There's only one answer to this conundrum. We need a modern, proportional voting system, so we can vote for whomever we want, no matter where we live, and know that our vote will always help to elect somebody.

Under the current system, most of us vote for people who don't get elected, so we end up "represented" by people we voted against. And most MPs "represent" mostly people who voted against them. It's nuts.

Fair Vote Canada has created a home for us "orphan voters"—with cash prizes!

www.OrphanVoters.ca

Couldn't agree more

As one of the 100+ political scientists who signed the Fair Vote Canada petition calling for a referendum on PR a few years ago, I agree 100%. We could end up with more people voting Green than BQ in this election, but the Bloc could get 40 seats and the Greens 0.

re: Will the NDP wake up and respond to the threat the Greens po

It's interesting that you write about the Green party supplanting the NDP, Harold. I voted for a local NDP candidate years ago - when the Green party was a non-entity - for the sole reason that he had the only realistic and feasible economic growth programme combined with environmental protection in the community where I lived. I say "sole reason" because I am as far from socialism as can be, having grown up in a socialist country and experienced its drawbacks first-hand. Up till recently the NDP have indeed been the only party with a reasonably strong environmental consciousness and concrete measures to implement it. So in that sense I agree that the Green party is supplanting them.

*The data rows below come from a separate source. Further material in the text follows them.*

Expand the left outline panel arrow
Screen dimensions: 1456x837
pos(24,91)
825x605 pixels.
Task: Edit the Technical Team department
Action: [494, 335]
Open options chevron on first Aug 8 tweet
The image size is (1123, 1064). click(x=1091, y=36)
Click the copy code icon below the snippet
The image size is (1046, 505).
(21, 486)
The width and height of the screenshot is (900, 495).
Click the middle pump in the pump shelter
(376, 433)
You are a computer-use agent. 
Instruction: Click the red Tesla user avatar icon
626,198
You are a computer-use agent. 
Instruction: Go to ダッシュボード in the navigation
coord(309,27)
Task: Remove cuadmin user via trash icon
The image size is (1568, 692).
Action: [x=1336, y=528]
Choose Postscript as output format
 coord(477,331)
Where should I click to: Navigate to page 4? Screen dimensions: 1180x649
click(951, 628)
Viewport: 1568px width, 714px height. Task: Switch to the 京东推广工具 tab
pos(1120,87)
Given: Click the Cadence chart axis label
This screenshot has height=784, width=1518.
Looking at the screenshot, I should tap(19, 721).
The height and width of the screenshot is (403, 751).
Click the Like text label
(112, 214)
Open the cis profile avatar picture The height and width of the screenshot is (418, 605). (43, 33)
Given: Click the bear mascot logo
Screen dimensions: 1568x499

I did get the impression that other party leaders did not take Elizabeth May as seriously as she should be taken - for better or for worse, for I hope they have a surpirse coming to them :-) Would it be different if the leader of the Green party were a man? (And I'm not a feminist any more than I'm a socialist :-)

I suspect ignoring the Greens is strategic ....

.... as some NDP strategists would argue that addressing them with critiques would lend them more credibility than the Green's explosive growth has already given them. 

It's interesting: in 2004, the NDP's response to the Greens was to "out-Green" them, and they happily trumpeted how the Sierra Club of Canada rated the NDP's platform more highly than the Green's. 

This time around, however, the Sierra Club of Canada has decided that carbon taxes are greener than cap and trades, despite the fact that Europe is engaging in the latter and a combination of the two would probably be most effective for Canada. 

I think you're right

I suspect you're right, Melanee, but I'm not sure that strategy is working any more. The NDP used to benefit from a "plague on both your houses" vote from people who disliked the Liberals and Conservatives. After almost 50 years, the NDP is now one of the old, mainstream parties and the Green vote is now a "none of the above" vote more than the NDP.

I can hear Brad Lavigne from here ...

I can actually hear Brad Lavigne swearing the "ignore the Greens" strategy still works, despite evidence to the contrary.